No, di certo non era come allora.

A quei tempi la paura e la fatica erano sul punto di schiacciarlo, insieme al fiato corto. A quei tempi, correva per sopravvivere.

Ma adesso il sentimento che non faceva che crescere dentro di lui non era niente di simile. L'adrenalina aveva invaso ogni centimetro del suo corpo, e Xerxes era sicuro che, in quel momento, avrebbe anche potuto toccare il cielo con un dito. O con entrambe le mani, se solo lo avesse voluto.

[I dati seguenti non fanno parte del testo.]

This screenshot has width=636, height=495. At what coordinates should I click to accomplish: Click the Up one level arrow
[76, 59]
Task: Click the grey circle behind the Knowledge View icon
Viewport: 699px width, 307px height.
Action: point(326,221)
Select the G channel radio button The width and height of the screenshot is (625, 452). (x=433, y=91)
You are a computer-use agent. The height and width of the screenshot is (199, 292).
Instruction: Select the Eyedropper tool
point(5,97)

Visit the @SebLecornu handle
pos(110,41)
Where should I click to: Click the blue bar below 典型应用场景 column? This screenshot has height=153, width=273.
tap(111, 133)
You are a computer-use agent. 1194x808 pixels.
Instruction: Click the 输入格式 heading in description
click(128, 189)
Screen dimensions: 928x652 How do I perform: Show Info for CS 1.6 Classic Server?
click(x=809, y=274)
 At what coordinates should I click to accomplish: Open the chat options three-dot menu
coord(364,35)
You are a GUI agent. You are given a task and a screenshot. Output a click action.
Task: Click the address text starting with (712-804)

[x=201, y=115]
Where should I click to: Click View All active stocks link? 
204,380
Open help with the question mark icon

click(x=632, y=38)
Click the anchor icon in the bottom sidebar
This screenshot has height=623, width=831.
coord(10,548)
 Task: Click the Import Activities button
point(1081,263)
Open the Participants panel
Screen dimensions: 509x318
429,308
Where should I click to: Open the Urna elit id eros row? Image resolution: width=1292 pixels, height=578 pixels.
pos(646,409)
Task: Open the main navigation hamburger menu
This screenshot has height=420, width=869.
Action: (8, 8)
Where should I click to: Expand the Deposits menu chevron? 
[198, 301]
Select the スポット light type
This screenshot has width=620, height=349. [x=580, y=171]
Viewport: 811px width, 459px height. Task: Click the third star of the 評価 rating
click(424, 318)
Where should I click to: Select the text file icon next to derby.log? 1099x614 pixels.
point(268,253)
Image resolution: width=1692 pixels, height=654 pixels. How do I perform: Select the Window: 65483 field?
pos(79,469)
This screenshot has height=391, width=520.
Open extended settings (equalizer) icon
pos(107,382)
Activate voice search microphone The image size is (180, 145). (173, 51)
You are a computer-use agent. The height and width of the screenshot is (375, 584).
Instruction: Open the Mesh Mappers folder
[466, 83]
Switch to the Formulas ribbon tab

Non vedeva l'ora di rivederla.

E di abbracciarla.

Sempre e solo se il suo cuore avesse retto all'emozione.

Il ragazzo accelerò, arrossendo a quel pensiero, e seguì le voci dei tre uomini che imprecavano senza sosta contro i cittadini che si mettevano fra loro e la ragazza.

Xerxes si mosse, veloce, tra la folla che aveva iniziato a diradarsi mano a mano che le voci dei Cacciatori si spostavano verso la zona più vecchia e malfamata della città.

Non ci pensò due volte, e si buttò in una viuzza laterale, simile in tutto e per tutto alle molte altre di Mystrangel. Erano in tanti a perdersi, tanti a non essere più ritrovati una volta entrata una di esse, ma il ragazzo conosceva ancora bene quelle strade, in particolare la zona verso cui si stavano dirigendo gli inseguitori.

Il muretto che si ritrovò davanti era uno di quelli che più odiava. Da piccolo, quando ne combinava davvero di grosse, finiva spesso intrappolato in quel vicolo, con le spalle appoggiate a quello stesso muretto. E quante ne prendeva, poi. Si sorprendeva ancora di essere ancora tutto intero.

Erano passati anni da allora. Si era unito alla Gilda. Aveva completato quest di diverse difficoltà, svolgendo anche le mansioni più umili. Era stato deriso, ma anche amato. E, alla fine, era diventato discepolo di colui che era stato capitano delle guardie reali, colui che anche Vinch stimava solo per sentito dire, qualcuno che aveva fatto grandissime cose nella sua giovane vita.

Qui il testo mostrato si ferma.